Dambudzo Marechera, who died from Aids in1987, is the other writer most voiced as creating a shift in the writing of Zimbabwe. Virginia Phiri cites him as well. “Marechera said we must write how we feel. Self-censorship in an author is very serious. I don’t intend to annoy anyone. When most writers stop self-censoring we will bring out what we want to say.”
Virginia is grateful to her husband. He is supportive of her writing, which she sees as an exception to the norm. “Men don’t want women to have more about them. One woman writer’s husband used her manuscript for his roll-ups and smoked it.”
And what other writers inspire her?
She has just made a film about the South African writer Noni Jabavu, in tribute to the strong effect of reading her Ochre People. Barbara Nkala, who writes in Ndebele and English, and Chiedza Musengezi, who writes in English and Shona. And across in the States, Toni Morrison.
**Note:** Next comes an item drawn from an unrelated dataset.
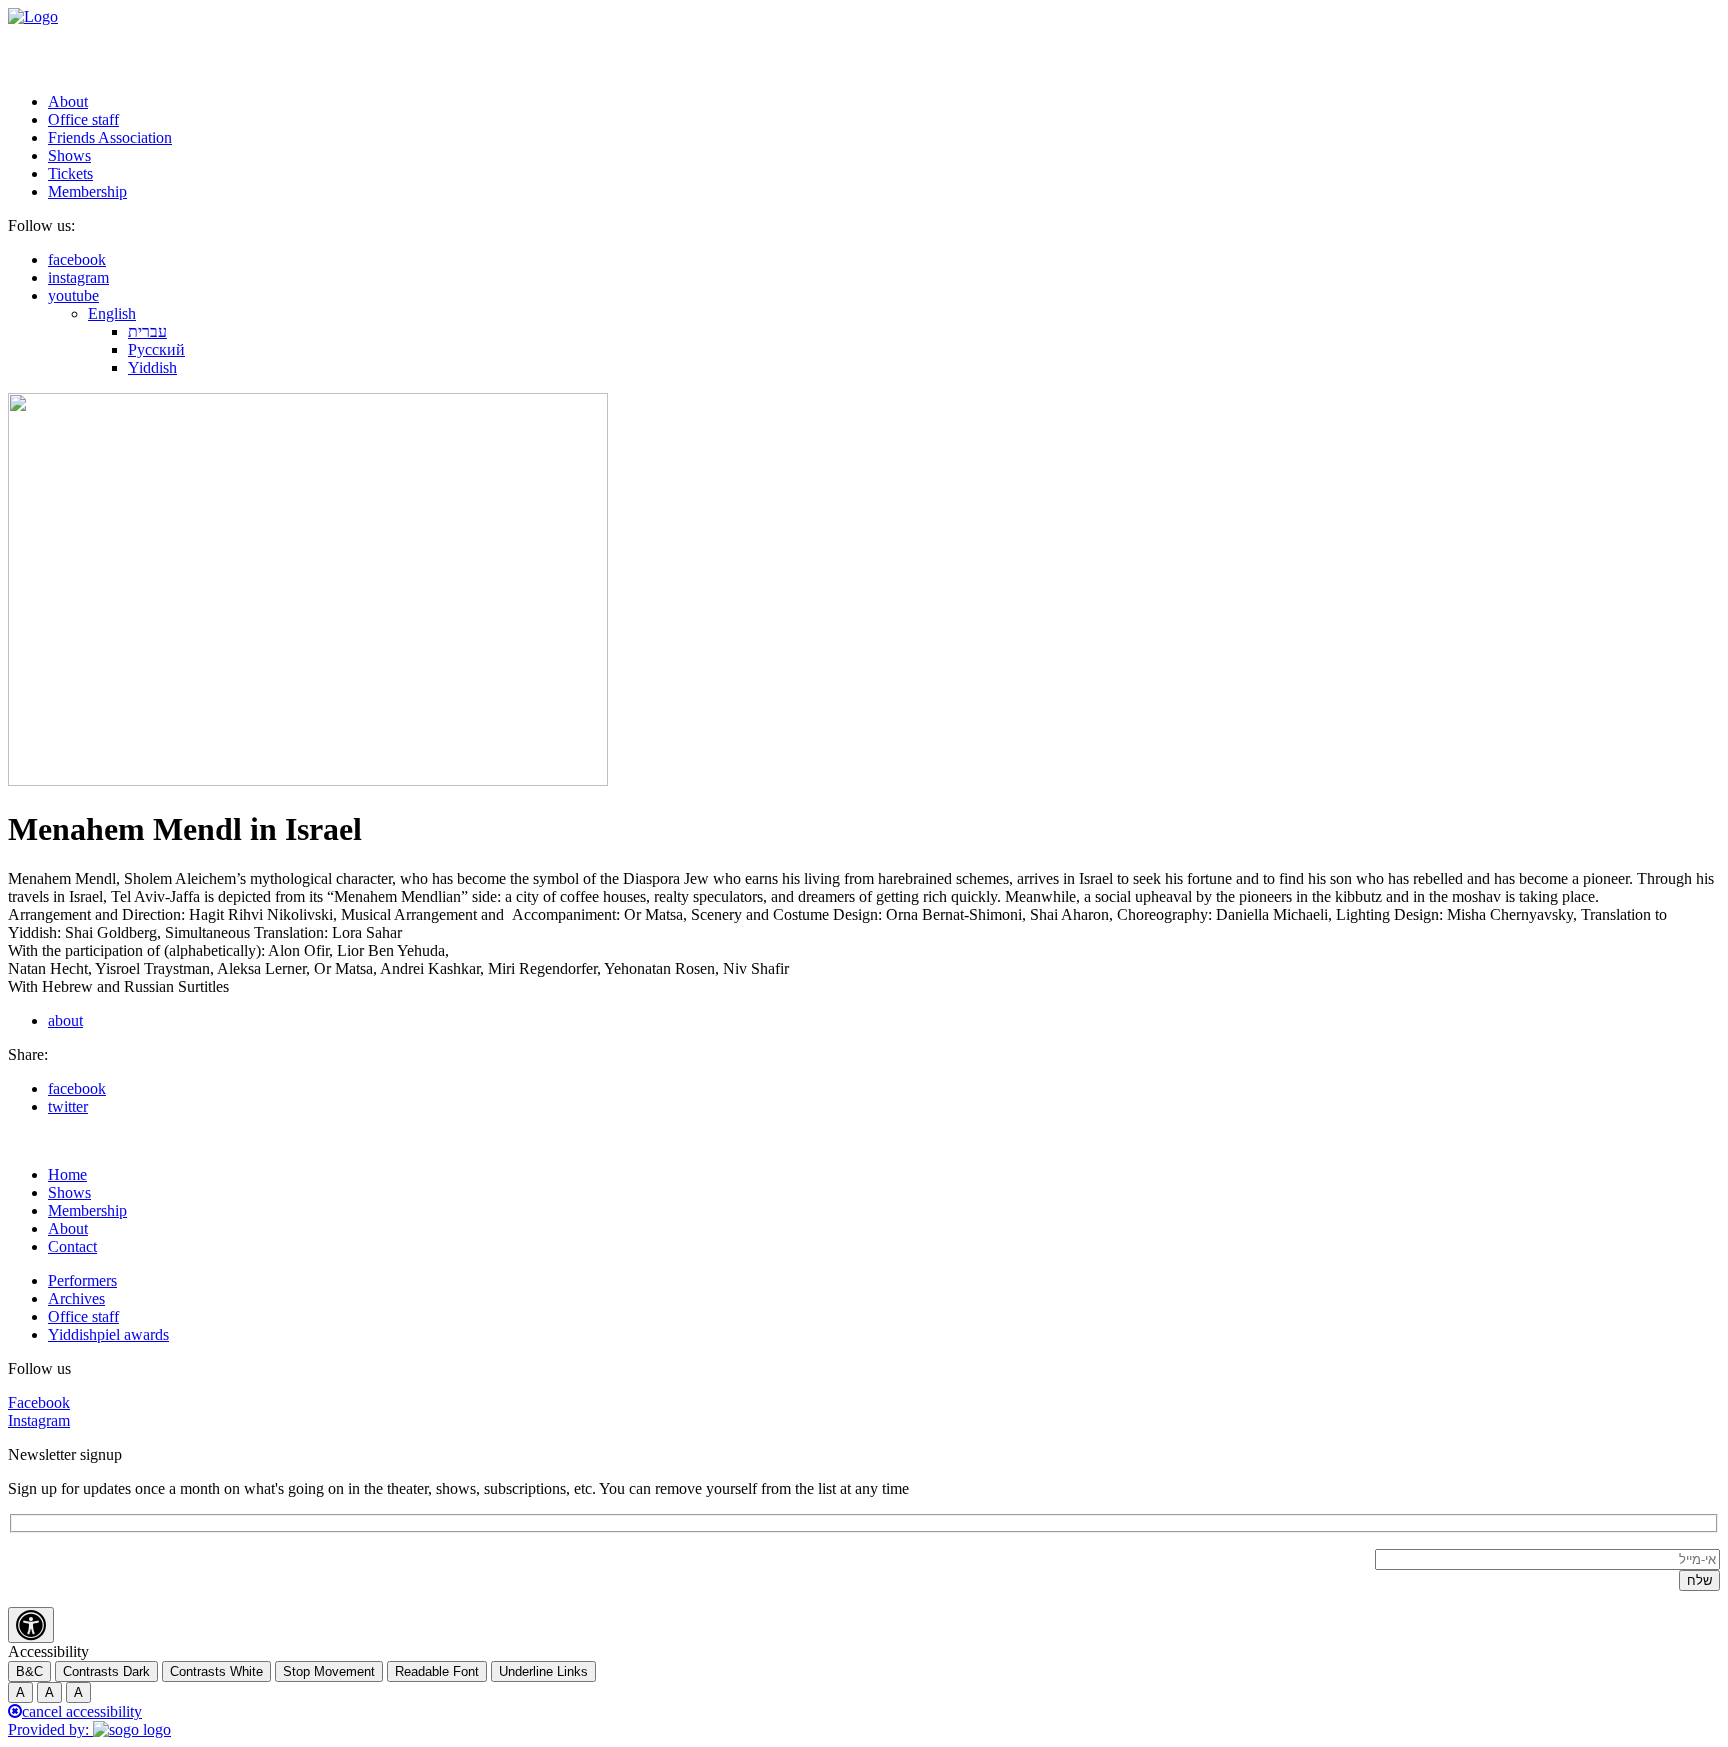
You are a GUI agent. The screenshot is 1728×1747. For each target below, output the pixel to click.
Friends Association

She is happy to have a growing international reputation herself, but wanted her book to find readers in Africa first. “I must start here. I am read all over Africa. I was invited to Colorado because of this book. Churches are buying it. A pastor bought some and sent them abroad.”
Virginia Phiri is working on a sequel to Desperate to be called Southern Highway Queen. And a new novel, Destiny, dealing with another taboo, this time of visible physical blocks to sexual reproduction, has just gone to her editor. From her independent start, paying for her own publication, publishing houses are now approaching her looking for deals. Her independence is hard-won, though. I doubt she will compromise it in any real way.